Я накинулся на этот хлеб, как собака, потому что от него пахло хлебом. Тот хлеб, который я находил на свалке, был твердый, его приходилось размачивать в горячей воде, и пахло от него мусором. Теперь я ел настоящий хлеб, дрожащими руками подбирал падающие изо рта крошки, и слезы затаились в моих глазах, боясь выкатиться на равнодушный февральский ветер.
Я упал головой в снег и, наверное, так бы заснул и умер, если бы Безымянный не встал и не пошел к домам. Я с трудом перевалился на бок, поднялся, и пошел за ним. Я догнал его и дал ему две тысячи долларов, которые лежали у меня в кармане. Это была плата за то, что я мог идти с ним. Мы подошли к домам и увидели нищенку. Она не просила милостыни у нас, потому что мы выглядели куда хуже ее. Она отвернулась. Безымянный подошел к ней и сунул ей в руки пачку долларов. Все, что я отдал ему. Когда мы уходили, она еще не успела понять, что за подарок свалился ей на голову.
Мы ходили с ним по улицам. Он приходил на новое место, смотрел исподлобья, молчал и потом шел дальше. Он на все смотрел с некоторым налетом презрения. Он заходил в магазин и приносил еду. Видимо, у него были свои, русские деньги. Что мне было сказать ему — он спас меня, и я ходил за ним, как на привязи.
Так прошло несколько недель. Мы пришли на заброшенную стройку — зачем, не знаю. Безымянный любил разные дикие места. Места, которые настолько отличаются от тебя, что ты понимаешь, что ты — человек. Мы сидели и кушали хлеб, но что-то не давало ему покоя. Он был чересчур сосредоточен. Он встал, подошел к недостроенному зданию и толкнул дверь в подвал. Она открылась, и мы зашли внутрь. Мы почувствовали сырость и тепло. Спустя минуту белесый свет с улицы проник в помещение. Была уже середина марта.
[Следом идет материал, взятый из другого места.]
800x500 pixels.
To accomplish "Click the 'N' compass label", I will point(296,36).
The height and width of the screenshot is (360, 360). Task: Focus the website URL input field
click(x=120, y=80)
На полу навзничь лежал мужчина, а рядом валялась недопитая бутылка водки. Безымянный взял ее и отхлебнул несколько глотков. Затем он резко пнул мужчину в лицо. Тот закашлялся спросонья и, растерев рукой изумленные глаза, вылупился на нас. Так мы встретили Петровича. Сколько времени прошло с тех пор, я не знаю. С тех пор каждый день повторялся. С тех пор каждый день был как сегодня. И я спокоен. Потому что я знаю, что будет дальше.
Мы сидим и ждем, а Петрович кусает пробку своими исчерневшими, исцарапанными зубами. У меня на родине с зубами так нельзя. Они очень дорого стоят. Здесь дорого стоят только три вещи — наши жизни.
Я знаю, кто такой Петрович. Это человек, у которого жизнь отобрала все. Как у того пророка из Библии. Небо решило, что Петрович — тот человек. Который вытерпит. И Петрович терпит. Я догадываюсь, что жизнь, которую он вел, не очень отличалась от жизни всех остальных людей. Такая жизнь, которую не назовешь счастливой, но не скажешь почему. Я сам выбрал другой путь. Петрович ничего сам не выбирал.
Я — современный человек, я верю в совпадения. Я думаю, что все само получилось. Что нет никакого провидения в том, что мы оказались втроем здесь. Но Петрович — я думаю, в душе он подозревает, что кто-то все решил за него. Как за того библейского старца. Я думаю, что он только об этом и думает. Если он вообще, конечно, читал Библию.
Но кто такой Безымянный? Он не похож ни на меня, ни на Петровича. Он как будто появился в том месте в тот момент, с сумкой хлеба. Он как будто ждал меня. Я долго пытался придумать, кем бы он мог быть до того, как появился на том шоссе, сидя на заснеженном асфальте и опираясь спиной на полосатый колышек, ограничивающий дорогу. Было ли у него детство? Учился ли он в школе? Семья? Родители? Работа? Я пытался его спросить, но он не отвечает. Он не знает английский. Или — это страшно для меня, но может быть правдой — он не хочет со мной разговаривать.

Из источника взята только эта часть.